How this applies to you

  • While much of this goal feels related to things outside of our industry, you can address a variety of elements via the built environment, including:

  • Site safety (hazardous chemicals exposure).
  • Preventing air, water and soil pollution and contamination.
  • Air quality (minimizing VOCs, etc.).
  • Light quality (maximizing passive measures and improving mental well-being).
  • Thermal comfort.
  • Humidity levels and controlling damp and indoor pollutants.
  • Acoustics.
  • Access to green spaces.
  • Infrastructure.
  • Inclusive design.

 Things to consider

A few considerations you may want to take on board include:

  • Eliminating hazards from your design proposal to ensure a safe working environment and determine the acceptable emissions from non-road mobile machinery.
  • Specifying an asset's comfort performance in a way that supports and enhances the occupants' physical and psychological well-being.

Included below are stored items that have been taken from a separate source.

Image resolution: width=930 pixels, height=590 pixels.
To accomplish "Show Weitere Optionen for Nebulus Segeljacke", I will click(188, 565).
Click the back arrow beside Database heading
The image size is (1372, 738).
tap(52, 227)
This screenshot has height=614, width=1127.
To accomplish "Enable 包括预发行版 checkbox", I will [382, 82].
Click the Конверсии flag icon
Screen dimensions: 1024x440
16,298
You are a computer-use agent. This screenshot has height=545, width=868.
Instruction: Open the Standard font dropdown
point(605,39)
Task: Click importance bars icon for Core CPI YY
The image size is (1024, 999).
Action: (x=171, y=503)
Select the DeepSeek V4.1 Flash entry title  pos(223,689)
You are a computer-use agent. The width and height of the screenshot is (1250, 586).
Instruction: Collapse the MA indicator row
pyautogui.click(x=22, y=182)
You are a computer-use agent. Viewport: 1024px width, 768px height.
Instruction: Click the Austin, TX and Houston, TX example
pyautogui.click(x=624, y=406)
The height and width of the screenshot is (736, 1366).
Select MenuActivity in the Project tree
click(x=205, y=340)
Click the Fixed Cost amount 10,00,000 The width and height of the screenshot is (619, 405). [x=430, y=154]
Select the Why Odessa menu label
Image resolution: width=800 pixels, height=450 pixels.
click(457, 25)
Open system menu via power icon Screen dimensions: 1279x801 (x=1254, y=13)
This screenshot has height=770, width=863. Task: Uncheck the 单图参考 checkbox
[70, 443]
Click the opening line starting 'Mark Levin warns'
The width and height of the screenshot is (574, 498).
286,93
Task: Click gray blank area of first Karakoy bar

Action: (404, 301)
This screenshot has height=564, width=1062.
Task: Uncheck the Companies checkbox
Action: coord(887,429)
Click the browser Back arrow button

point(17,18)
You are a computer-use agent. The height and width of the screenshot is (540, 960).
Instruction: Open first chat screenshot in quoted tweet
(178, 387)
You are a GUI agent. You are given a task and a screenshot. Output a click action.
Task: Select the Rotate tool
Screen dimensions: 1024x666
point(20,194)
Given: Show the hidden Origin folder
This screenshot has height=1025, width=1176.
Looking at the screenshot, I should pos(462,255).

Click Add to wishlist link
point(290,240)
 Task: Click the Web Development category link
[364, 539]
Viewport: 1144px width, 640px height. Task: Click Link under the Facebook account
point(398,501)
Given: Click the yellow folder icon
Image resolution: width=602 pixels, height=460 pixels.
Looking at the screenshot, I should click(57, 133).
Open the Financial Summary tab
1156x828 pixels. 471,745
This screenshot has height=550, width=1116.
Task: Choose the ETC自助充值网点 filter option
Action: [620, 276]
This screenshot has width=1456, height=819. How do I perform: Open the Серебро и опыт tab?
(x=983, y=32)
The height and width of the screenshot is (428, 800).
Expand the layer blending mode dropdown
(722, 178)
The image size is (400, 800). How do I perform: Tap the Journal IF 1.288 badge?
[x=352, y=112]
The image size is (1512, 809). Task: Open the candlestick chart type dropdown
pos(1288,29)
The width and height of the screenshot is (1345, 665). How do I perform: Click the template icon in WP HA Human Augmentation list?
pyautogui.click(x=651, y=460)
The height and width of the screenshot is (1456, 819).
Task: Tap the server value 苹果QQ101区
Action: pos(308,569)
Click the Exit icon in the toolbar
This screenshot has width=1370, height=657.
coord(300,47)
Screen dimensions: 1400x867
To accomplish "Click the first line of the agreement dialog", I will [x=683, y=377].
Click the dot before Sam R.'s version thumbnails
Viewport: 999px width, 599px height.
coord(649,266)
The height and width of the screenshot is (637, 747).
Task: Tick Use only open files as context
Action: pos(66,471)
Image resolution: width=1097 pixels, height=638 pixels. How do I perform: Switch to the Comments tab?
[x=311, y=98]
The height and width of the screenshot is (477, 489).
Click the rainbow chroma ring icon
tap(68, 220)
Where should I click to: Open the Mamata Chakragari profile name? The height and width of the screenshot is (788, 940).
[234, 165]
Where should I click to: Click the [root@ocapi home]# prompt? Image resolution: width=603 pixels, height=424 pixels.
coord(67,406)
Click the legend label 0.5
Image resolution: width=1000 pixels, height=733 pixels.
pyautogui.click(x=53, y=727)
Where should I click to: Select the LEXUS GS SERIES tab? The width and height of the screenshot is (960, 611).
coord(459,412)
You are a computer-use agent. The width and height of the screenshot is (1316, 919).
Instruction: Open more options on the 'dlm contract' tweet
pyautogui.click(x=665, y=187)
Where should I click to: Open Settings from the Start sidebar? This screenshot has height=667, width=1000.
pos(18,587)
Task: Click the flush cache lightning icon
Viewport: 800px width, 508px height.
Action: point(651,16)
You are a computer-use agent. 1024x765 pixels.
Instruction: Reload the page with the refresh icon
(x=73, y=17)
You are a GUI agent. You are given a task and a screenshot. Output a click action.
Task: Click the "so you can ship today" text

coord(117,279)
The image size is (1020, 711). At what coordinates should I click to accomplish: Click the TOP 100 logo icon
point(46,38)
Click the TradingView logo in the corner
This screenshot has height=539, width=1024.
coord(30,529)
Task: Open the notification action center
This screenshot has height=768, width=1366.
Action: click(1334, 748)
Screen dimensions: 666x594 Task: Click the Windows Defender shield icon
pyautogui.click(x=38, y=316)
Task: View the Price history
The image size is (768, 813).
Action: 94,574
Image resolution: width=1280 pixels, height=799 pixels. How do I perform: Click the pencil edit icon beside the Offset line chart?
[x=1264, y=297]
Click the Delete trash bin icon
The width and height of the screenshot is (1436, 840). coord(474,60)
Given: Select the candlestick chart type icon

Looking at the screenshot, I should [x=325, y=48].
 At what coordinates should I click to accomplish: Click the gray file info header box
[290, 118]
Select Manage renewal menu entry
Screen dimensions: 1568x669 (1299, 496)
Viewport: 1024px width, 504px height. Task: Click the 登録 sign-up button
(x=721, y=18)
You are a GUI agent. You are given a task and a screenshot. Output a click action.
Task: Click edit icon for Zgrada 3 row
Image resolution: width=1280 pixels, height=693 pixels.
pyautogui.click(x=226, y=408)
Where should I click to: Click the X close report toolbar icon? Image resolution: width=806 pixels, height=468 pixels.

In addition to thermal comfort, access to natural light and avoiding glare, things like access to natural views have been shown to reduce stress, improve happiness and even increase work performance and productivity.
  • Specifying for inclusion – not just adapting for physical disabilities but invisible ones, like autism and issues related to our ageing population. We work and remain independent longer than our predecessors; however, that doesn't mean that we don't still have age-related issues that can be supported or hindered by how the spaces we access are designed.

The most successful sustainable outcomes happen when engagement begins early in the project. Educating and having the client on board with your vision is fundamental to achieving this.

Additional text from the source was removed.